Raw records
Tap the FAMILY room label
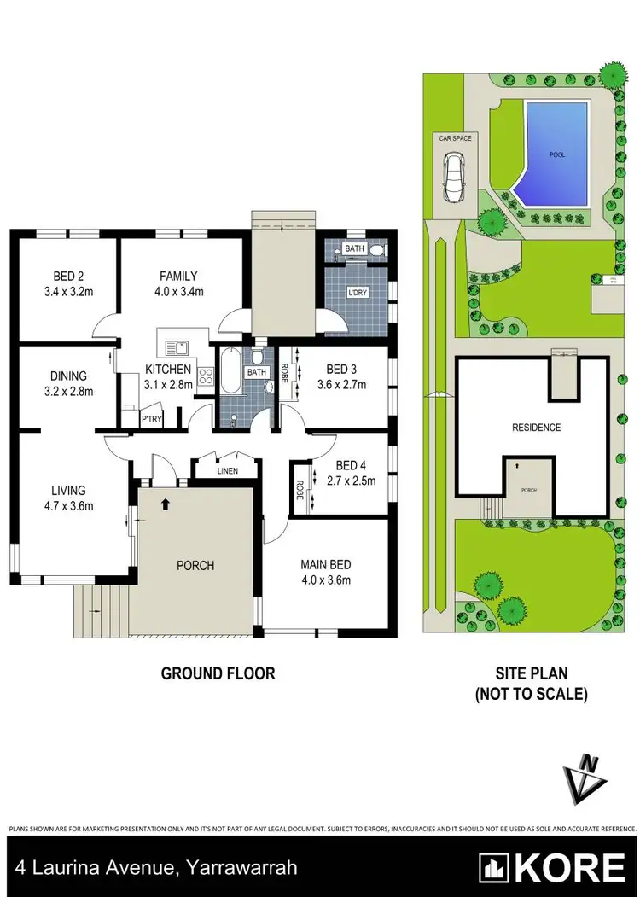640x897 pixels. (x=178, y=277)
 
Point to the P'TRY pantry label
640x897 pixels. (x=130, y=419)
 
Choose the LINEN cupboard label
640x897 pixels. (x=227, y=471)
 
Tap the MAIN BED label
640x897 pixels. (x=325, y=565)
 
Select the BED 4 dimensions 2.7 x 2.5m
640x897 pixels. (x=351, y=480)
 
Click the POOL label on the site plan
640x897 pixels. (x=557, y=155)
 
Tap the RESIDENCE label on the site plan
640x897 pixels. (x=536, y=428)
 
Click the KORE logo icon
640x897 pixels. (x=492, y=868)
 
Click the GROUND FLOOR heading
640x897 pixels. (x=218, y=673)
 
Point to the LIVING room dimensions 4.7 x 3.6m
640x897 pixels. (x=69, y=505)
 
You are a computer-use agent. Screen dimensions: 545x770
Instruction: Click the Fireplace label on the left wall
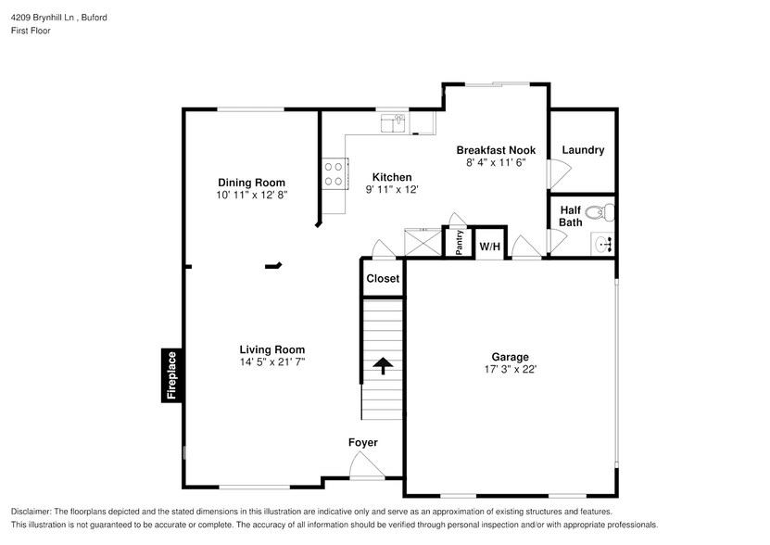(170, 376)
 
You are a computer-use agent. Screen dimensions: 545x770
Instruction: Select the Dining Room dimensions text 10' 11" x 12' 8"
(251, 196)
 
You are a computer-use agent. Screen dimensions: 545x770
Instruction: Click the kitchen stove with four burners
(334, 173)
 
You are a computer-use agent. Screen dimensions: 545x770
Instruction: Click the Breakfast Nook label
(496, 149)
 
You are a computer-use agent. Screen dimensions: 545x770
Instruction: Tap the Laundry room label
(583, 150)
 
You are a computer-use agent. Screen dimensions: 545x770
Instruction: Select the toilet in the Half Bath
(600, 212)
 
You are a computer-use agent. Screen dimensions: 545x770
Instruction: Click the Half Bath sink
(603, 245)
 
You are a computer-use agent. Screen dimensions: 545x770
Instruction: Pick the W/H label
(489, 247)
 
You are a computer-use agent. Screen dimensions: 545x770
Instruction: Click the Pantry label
(460, 241)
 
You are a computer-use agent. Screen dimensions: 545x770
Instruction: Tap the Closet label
(383, 278)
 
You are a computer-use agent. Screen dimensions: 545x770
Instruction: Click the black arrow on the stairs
(381, 366)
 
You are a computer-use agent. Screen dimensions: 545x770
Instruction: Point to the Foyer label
(362, 443)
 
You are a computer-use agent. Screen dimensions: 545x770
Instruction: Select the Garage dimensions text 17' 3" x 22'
(510, 369)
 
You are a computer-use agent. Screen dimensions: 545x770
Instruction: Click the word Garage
(510, 357)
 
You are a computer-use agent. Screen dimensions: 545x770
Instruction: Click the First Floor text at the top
(30, 31)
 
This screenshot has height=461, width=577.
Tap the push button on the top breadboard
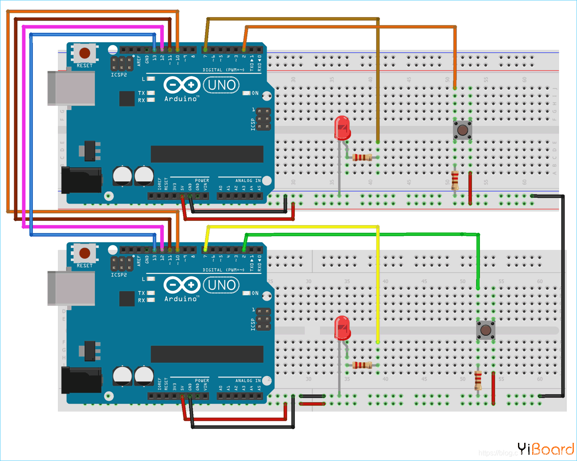point(462,130)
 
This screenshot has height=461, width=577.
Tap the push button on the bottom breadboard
point(486,330)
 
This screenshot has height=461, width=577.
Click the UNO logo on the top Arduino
point(221,85)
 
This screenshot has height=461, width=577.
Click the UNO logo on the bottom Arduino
point(221,285)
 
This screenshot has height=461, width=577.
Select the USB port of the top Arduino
point(71,88)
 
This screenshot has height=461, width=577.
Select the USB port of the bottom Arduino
point(71,288)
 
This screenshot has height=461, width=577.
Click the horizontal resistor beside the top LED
point(362,157)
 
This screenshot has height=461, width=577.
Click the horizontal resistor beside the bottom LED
point(362,365)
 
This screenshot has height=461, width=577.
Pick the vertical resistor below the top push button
point(454,180)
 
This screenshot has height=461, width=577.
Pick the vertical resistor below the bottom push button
point(478,380)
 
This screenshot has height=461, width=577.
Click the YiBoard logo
point(545,449)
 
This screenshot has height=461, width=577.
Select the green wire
point(355,234)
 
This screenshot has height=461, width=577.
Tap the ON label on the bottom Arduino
point(255,293)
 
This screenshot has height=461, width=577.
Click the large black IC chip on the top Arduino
point(207,154)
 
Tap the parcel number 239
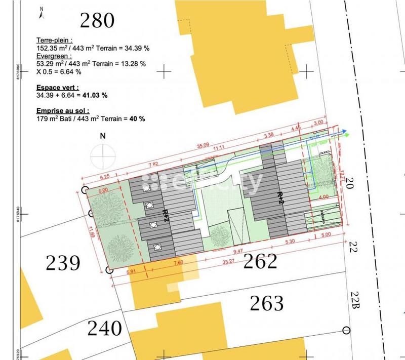click(x=63, y=264)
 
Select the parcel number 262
click(x=261, y=262)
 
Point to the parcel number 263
click(x=267, y=303)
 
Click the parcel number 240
click(x=105, y=328)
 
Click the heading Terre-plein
click(x=55, y=39)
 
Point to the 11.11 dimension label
click(x=219, y=147)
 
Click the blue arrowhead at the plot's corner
click(x=344, y=129)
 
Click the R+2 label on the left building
click(x=165, y=215)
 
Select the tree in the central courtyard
click(x=220, y=234)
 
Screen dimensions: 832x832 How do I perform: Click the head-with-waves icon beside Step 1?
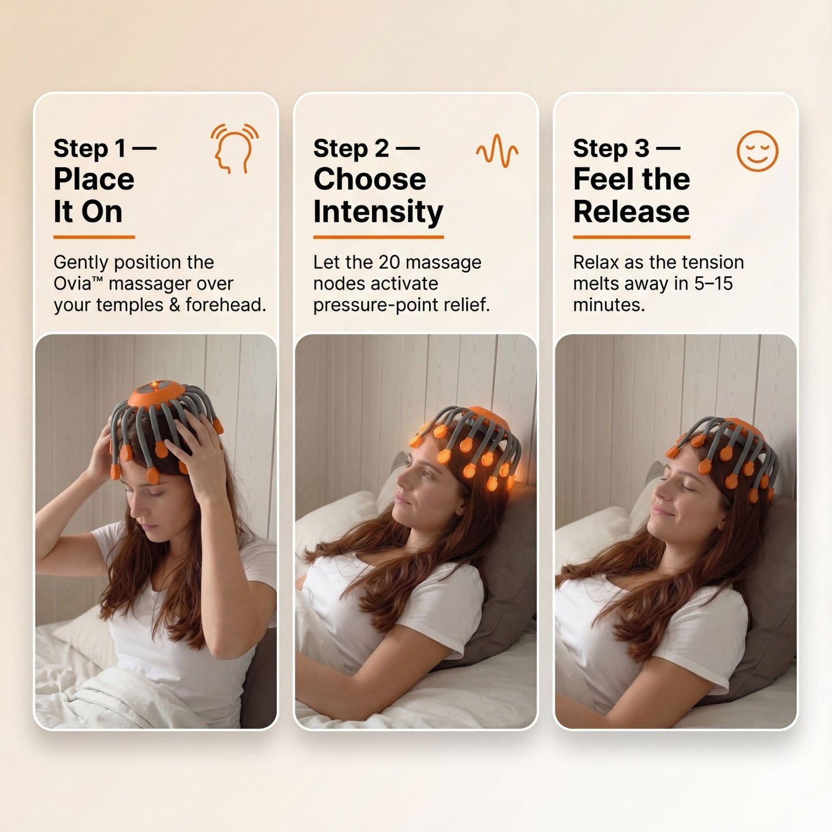tap(234, 148)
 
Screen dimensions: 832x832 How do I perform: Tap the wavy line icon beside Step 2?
tap(496, 150)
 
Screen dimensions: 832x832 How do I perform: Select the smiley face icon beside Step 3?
tap(757, 151)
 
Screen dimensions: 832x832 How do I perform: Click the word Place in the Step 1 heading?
tap(94, 180)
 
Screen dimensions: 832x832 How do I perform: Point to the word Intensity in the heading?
tap(378, 212)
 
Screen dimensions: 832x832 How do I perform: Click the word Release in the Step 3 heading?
tap(631, 212)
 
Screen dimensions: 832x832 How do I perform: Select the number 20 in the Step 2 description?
tap(389, 263)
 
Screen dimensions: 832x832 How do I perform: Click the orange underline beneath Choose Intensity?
tap(378, 237)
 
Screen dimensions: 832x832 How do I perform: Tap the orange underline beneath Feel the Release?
tap(631, 237)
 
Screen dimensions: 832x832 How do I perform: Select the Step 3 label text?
tap(611, 149)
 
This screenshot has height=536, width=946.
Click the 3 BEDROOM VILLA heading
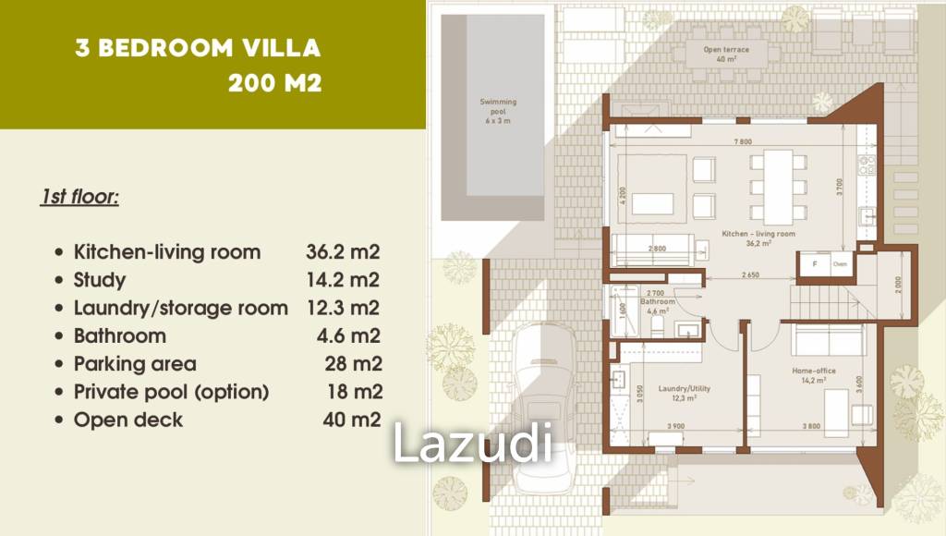199,49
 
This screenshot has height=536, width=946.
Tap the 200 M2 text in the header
275,83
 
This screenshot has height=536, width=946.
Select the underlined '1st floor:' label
79,197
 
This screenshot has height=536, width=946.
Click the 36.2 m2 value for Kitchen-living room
343,252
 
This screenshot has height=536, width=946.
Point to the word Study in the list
100,280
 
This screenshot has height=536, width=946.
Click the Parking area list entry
135,363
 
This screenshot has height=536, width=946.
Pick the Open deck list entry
128,420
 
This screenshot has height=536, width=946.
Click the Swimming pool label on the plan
498,110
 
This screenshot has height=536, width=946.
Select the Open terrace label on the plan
726,54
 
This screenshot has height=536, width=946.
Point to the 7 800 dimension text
743,141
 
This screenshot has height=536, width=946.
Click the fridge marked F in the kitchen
814,263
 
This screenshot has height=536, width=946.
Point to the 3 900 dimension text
677,426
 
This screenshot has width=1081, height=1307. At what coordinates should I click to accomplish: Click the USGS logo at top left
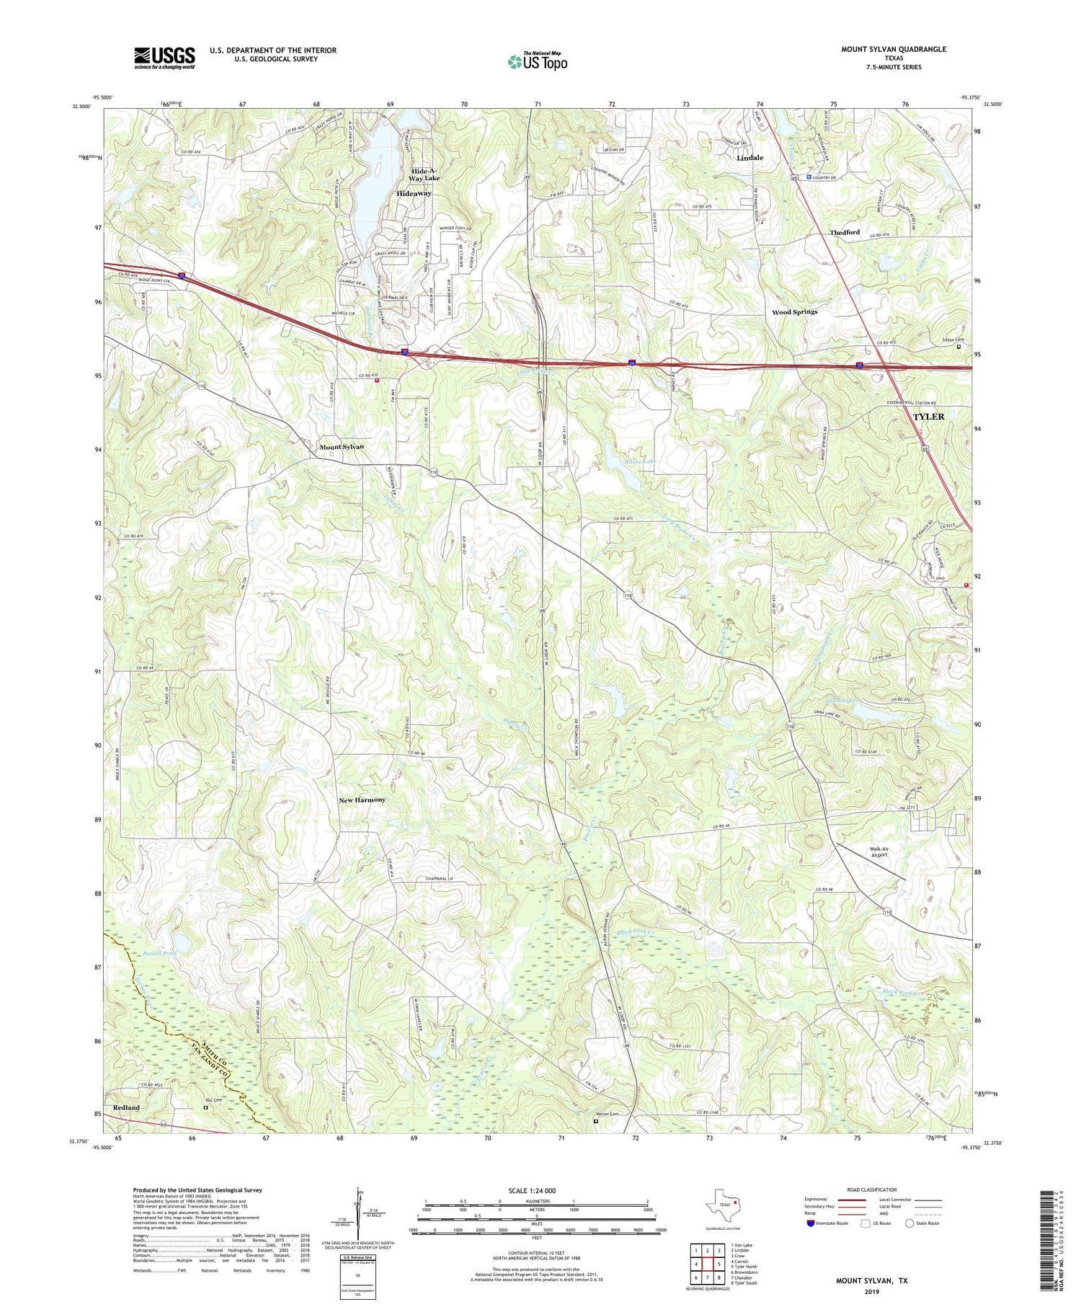164,58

[TO DO]
Write out the material again from its start up to and including the line containing "640x897 pixels. (x=536, y=428)", requests included, and increase every coordinate in the answers by 19. Leave the pictures out.

[CORRECT RESPONSE]
Tap the FAMILY room label
640x897 pixels. (x=197, y=296)
 
Point to the P'TRY pantry label
640x897 pixels. (x=149, y=438)
 
Choose the LINEN cupboard label
640x897 pixels. (x=246, y=490)
 
Tap the MAIN BED label
640x897 pixels. (x=344, y=584)
 
Select the BED 4 dimensions 2.7 x 2.5m
640x897 pixels. (x=370, y=499)
 
Click the POOL label on the site plan
640x897 pixels. (x=576, y=174)
 
Tap the RESIDENCE label on the site plan
640x897 pixels. (x=555, y=447)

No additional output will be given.